A DULL gloomy day, one of a species so indigenous to the British climate that it springs up at all seasons, and apparently under conditions of weather most unfavourable to its development.
The previous evening had been lovely, sinking after a pensive sunset sweetly into the arms of night; no chill winds sweeping amongst
the trees in Kensington, and strewing the ground with leaves still green; no driving rain, no ominous storm clouds: a warm, fine, kindly evening for the time of year-one that had tempted the Moffats out in the light of a young moon, and kept them sauntering up and down the terrace even after Mr. Woodham, who dined at Holyrood House, said it was getting so late he really must go.
And now, if Nature had been in its coffin, a thicker and darker pall could scarcely have covered its fair face.

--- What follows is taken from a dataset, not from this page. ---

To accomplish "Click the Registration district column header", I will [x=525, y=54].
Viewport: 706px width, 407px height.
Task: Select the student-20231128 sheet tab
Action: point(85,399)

Rain had fallen plentifully in the night, and the earth was sodden and soaked with wet. The late flowers were beaten down to the ground; the wind moaned mournfully without and within the house. Everything looked a good mud-colour; the very grass of Kensington seemed to have a layer of brown over its green. The solitary cow drooped its head disconsolately; a horse came and laid his neck over the railings dividing the gardens from Holyrood House, and gazed mournfully around.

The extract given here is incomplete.